Media access control (MAC)

These are addresses that have unique identifiers hard coded into each network interface in a given system.

IP addresses

These are unique addresses assigned to each device on any network that uses the internet protocol for communication.

Port

These are numerical designation for one side of a connection between two devices, and we use them to identify the application to which traffic should be routed.

Confused deputy problem

This occurs when the software with access to a resource (the deputy) has a greater level of permission to access the resource than the user who is controlling the software.

Cross site request forgery (CSRF) attack

This attack misuses the authority of the browser on the user’s computer.

Clickjacking attack

This is also known as “user interface redressing” which takes advantage of some of pages rendering features that are available in newer web browsers.

Capabilities

These are permissions based on a user’s token, or key otherwise know as a capability.

Access control models

This is used to determine who should have access to what resources.

Most common access control models

These are discretionary, mandatory, rule based, role based, attribute based and multilevel access control.

Discretionary access control (DAC)

In this model, the owner of the resource determines who gets access to it and exactly what level of access they can have.

Mandatory access control (MAC)

In this model, the owner of the resource doesn’t get to decide who gets to access it. Instead, a separate group or individual gets to.

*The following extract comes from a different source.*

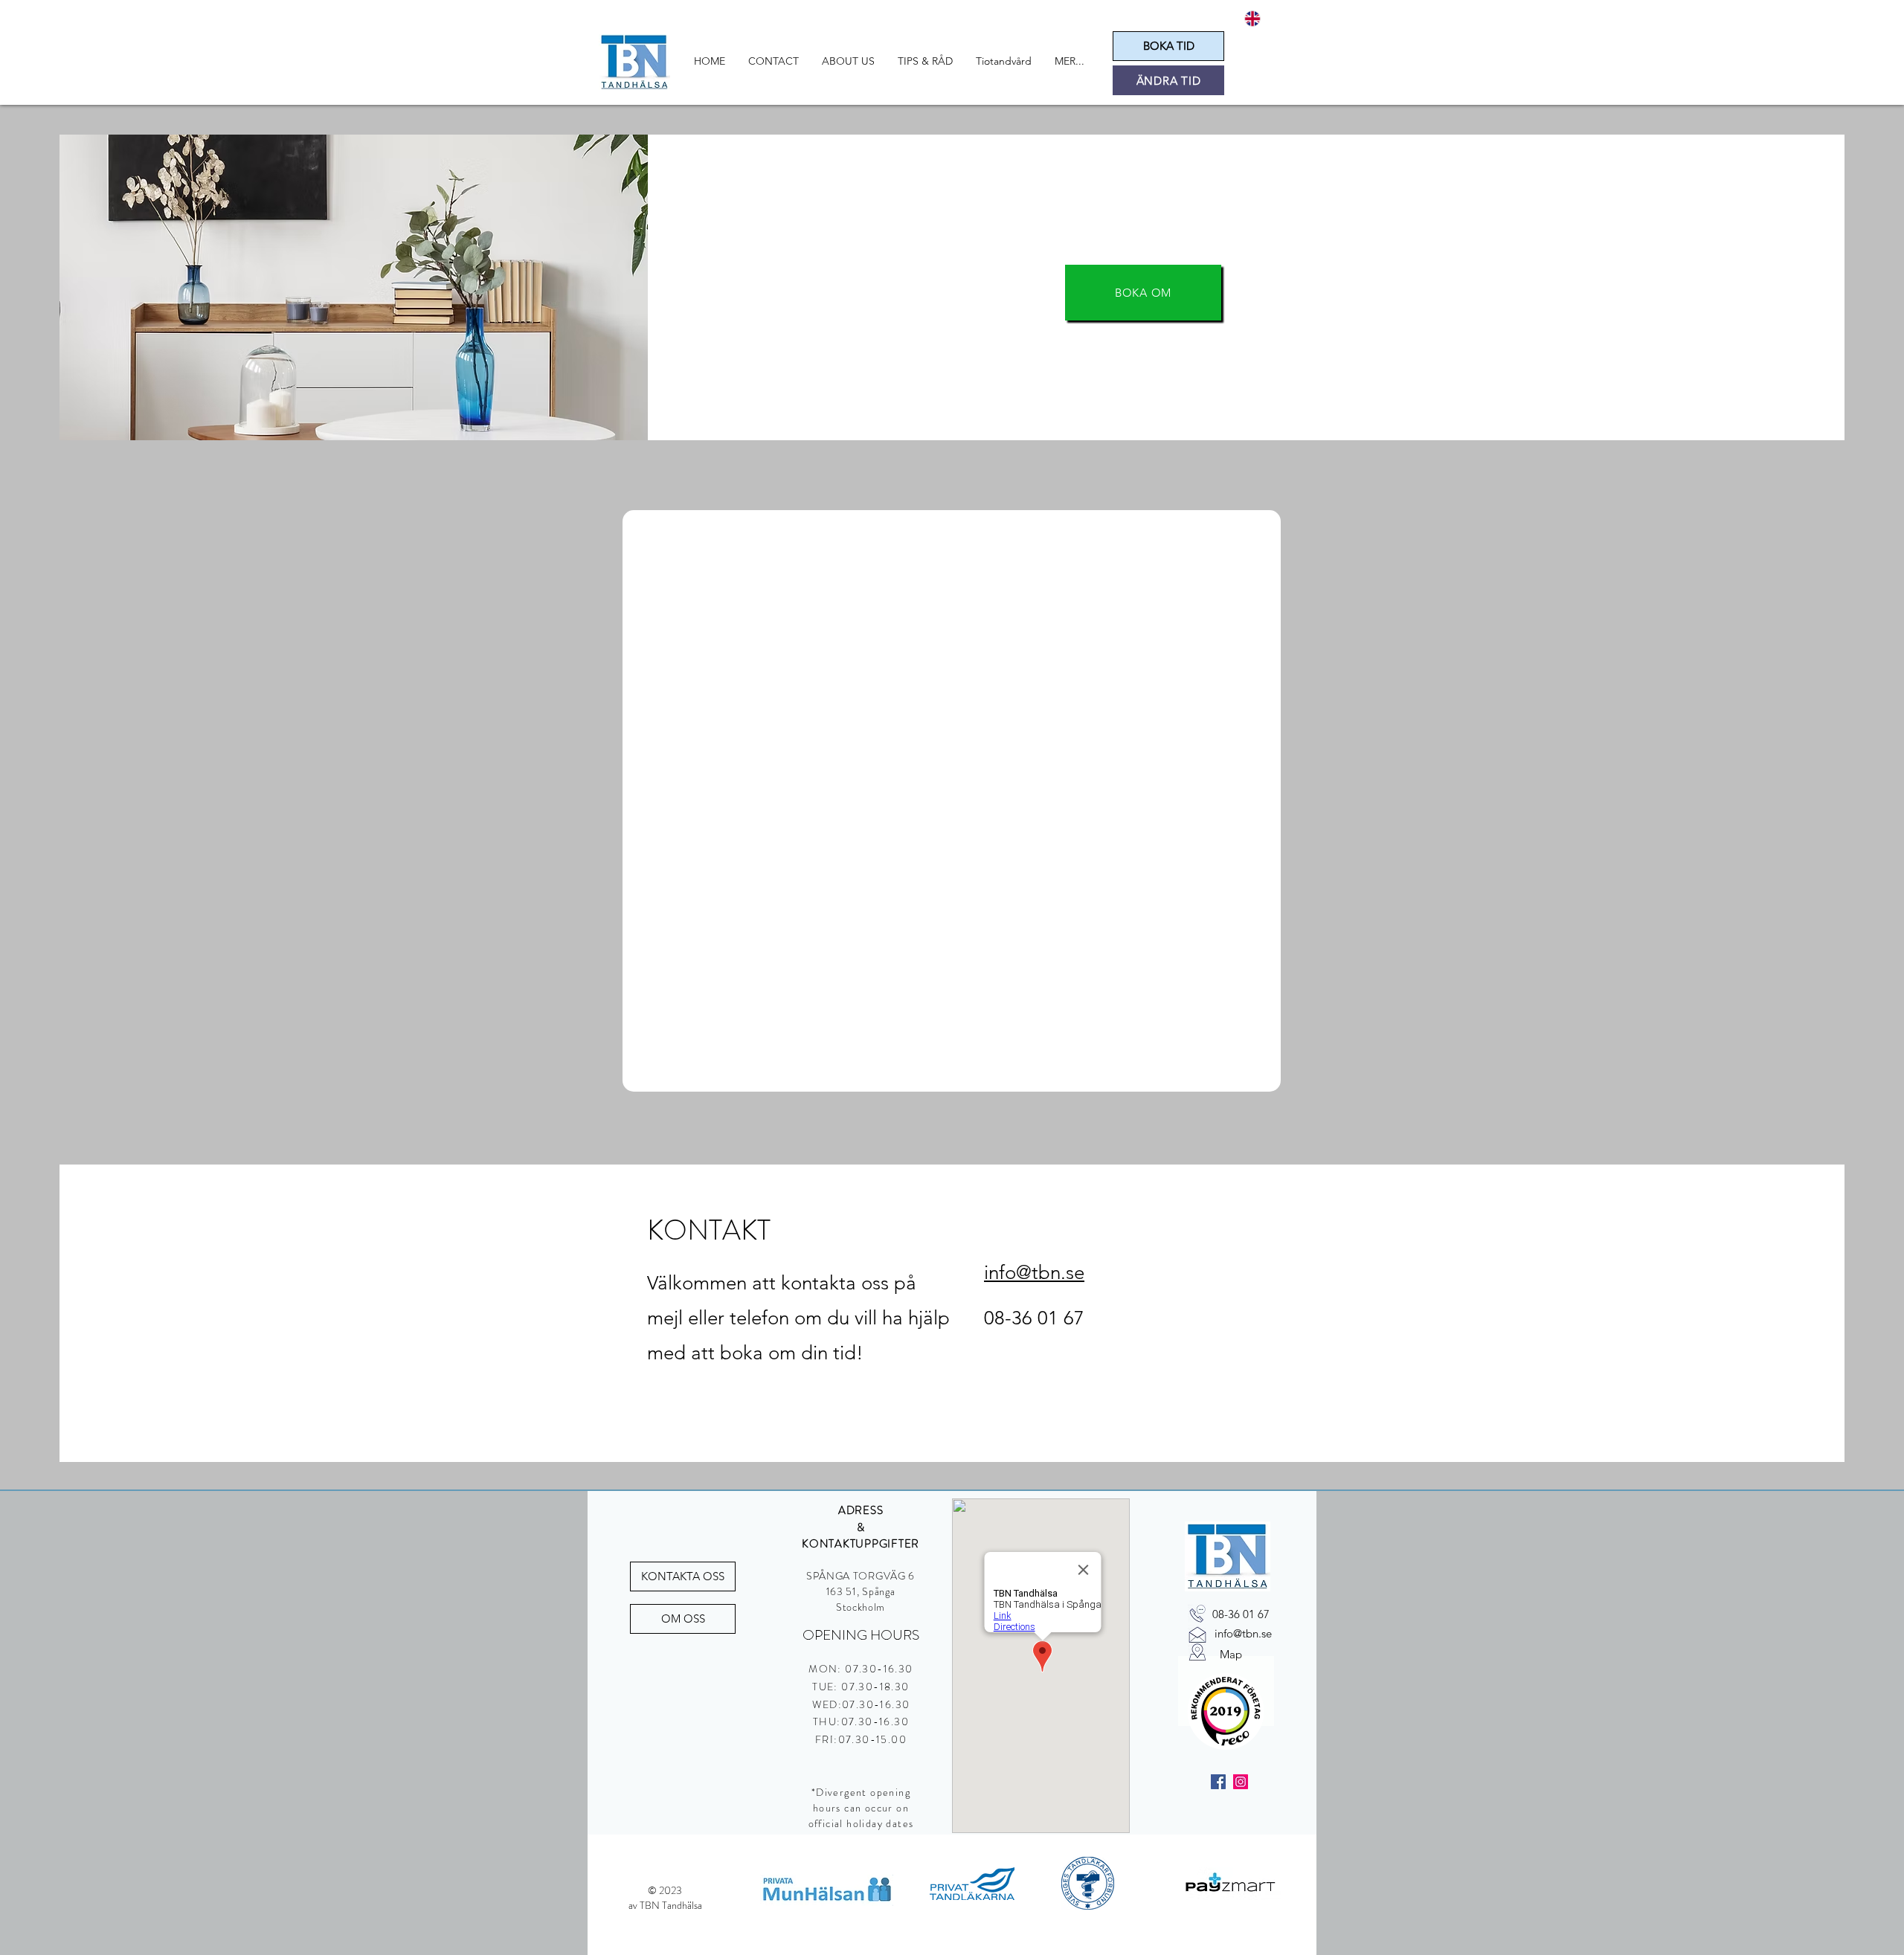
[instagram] (1240, 1781)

Rules based access control

This model allows access according to set of rules defined by the system administrator.

Role based access control (RBAC)

This model allows access based on the role of the individual being granted access.

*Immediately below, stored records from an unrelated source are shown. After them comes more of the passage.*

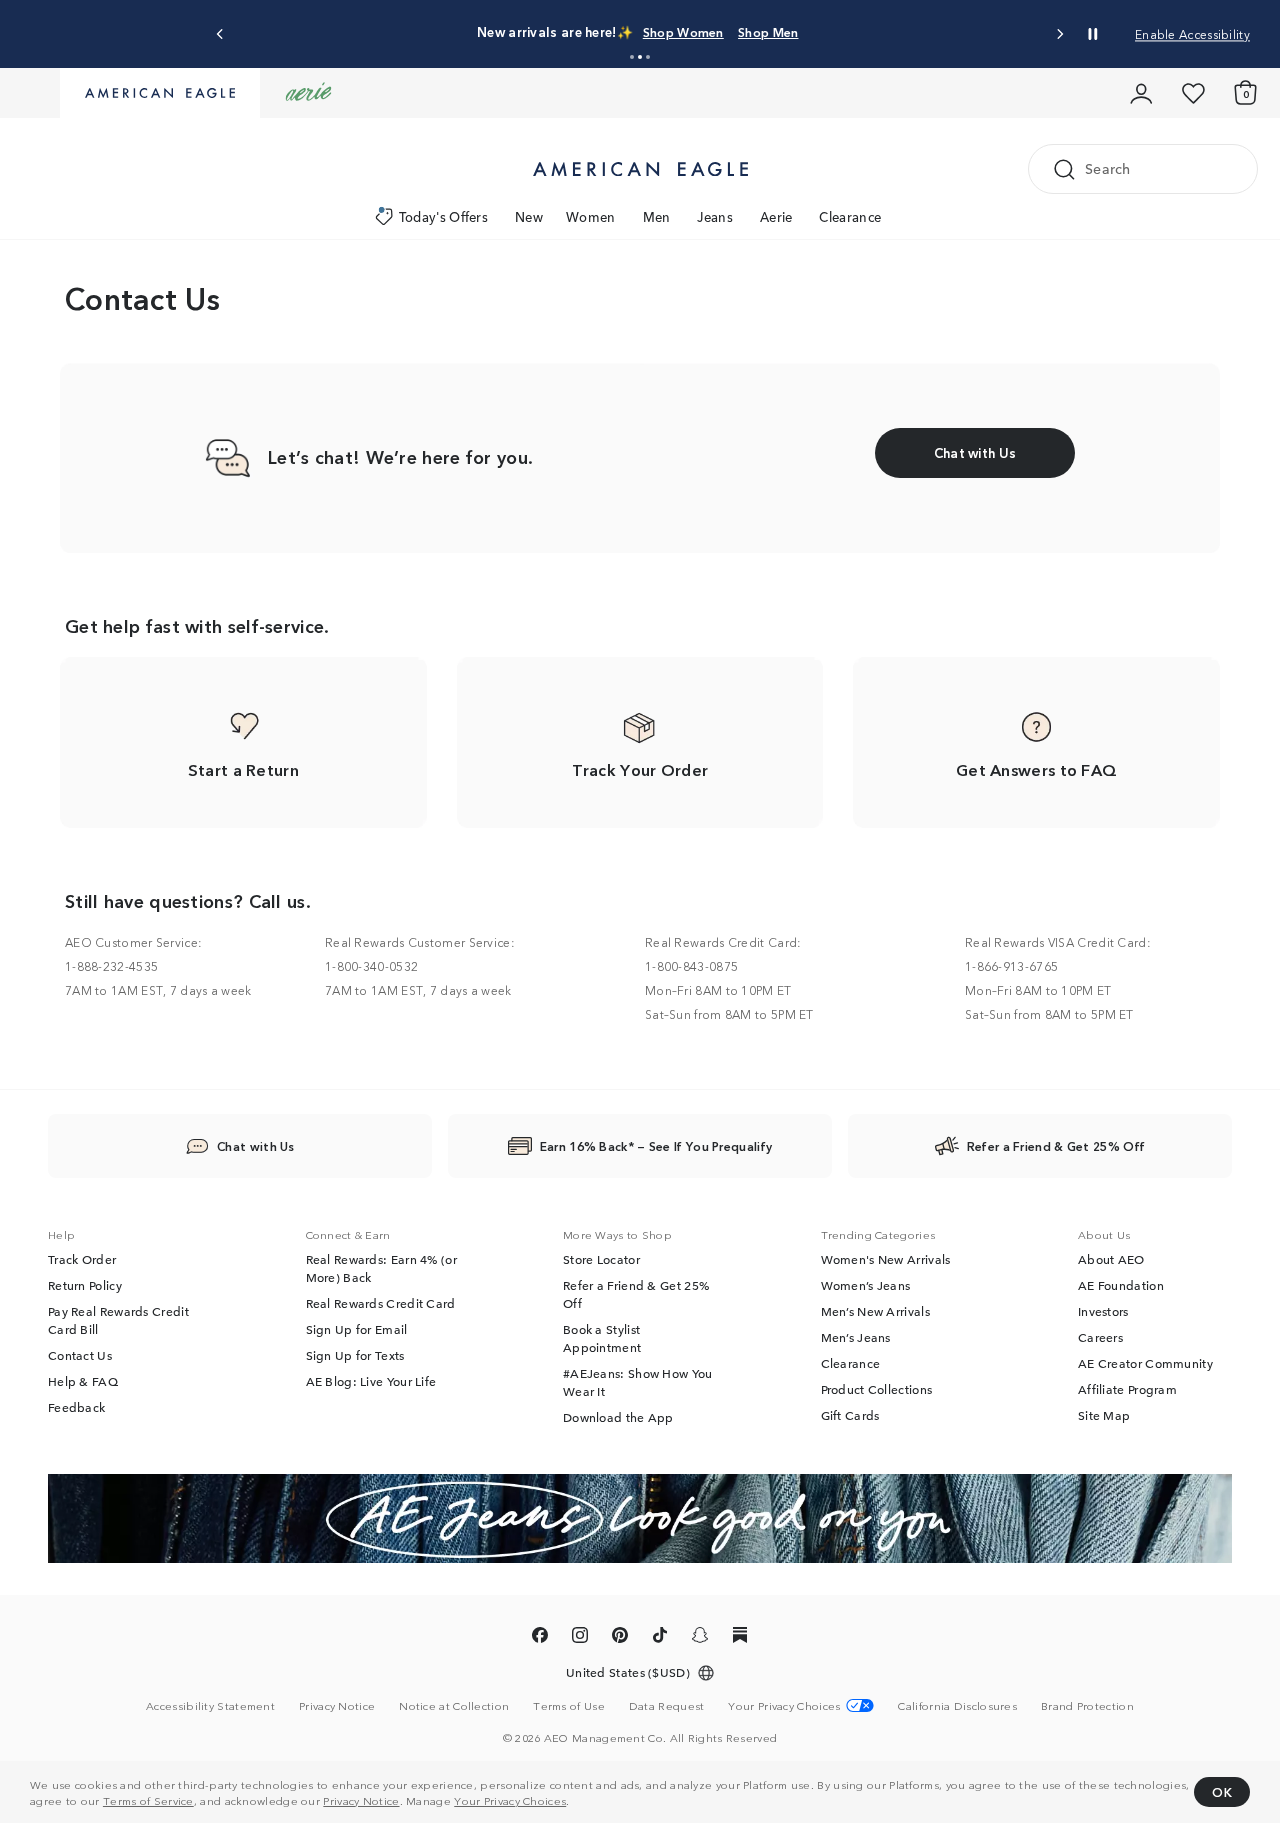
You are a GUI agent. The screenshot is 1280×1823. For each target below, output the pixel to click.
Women (591, 216)
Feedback (76, 1407)
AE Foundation (1121, 1285)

Attribute based access control

This model allows access based on the specific attributes of a person, resource, or environment.

The principle of least privilege

This ideology states that you should give a party only the bare minimum level of access it needs to perform its functionality.

Multilevel access control

This model allows access to the combination of several access controls to be used together to protect information while access is controlled.

Bell lapadula model

This model combines the discretionary (DAC) and mandatory (MAC) access controls, primarily concerning the confidentiality of a resource. In other words, making sure unauthorized people can’t read it.

Biba model

This model is concerned with protecting the integrity of data, even at the expense of confidentiality. This means its more important to keep people from altering the data than from viewing it.

Brewer and nash model

This model is also known as the “chinese wall” which prevents the conflict of interest.

Three resources of brewer and nash

Objects: resources, such as the files of a single company.

Company groups: all objects of a single company.

Conflict classes: all groups of objects concerning competing parties.

Accountability

This means making sure that a person is held responsible for their actions.

4 steps of reviewing accountability

Nonrepudiation

This renders someone unable to successfully deny that they have made a statement or take an action, generally because they have sufficient evidence that they did it.

deterrence

in accountability, this relates to help against misbehavior in a companies environments. This usually has penalties associated with the unaccepted behavior.

Intrusion detection and prevention

The two major ways you can use tools to monitor systems and alert you on strange activity, are intrusion detection systems (IDS) or intrusion prevention systems (IPS).

Intrusion detection systems (IDS)

This strictly monitors and alerts you on attacks and undesirable activity taking place.

Intrusion prevention systems

This works with data provided from the IDS to directly take action in the ongoing environment.

Admissibility of records

This can be considered a “chain of custody”, where you track information such as the location of the evidence over time, how exactly it passed from one person to another, and how it was protected while it was stored.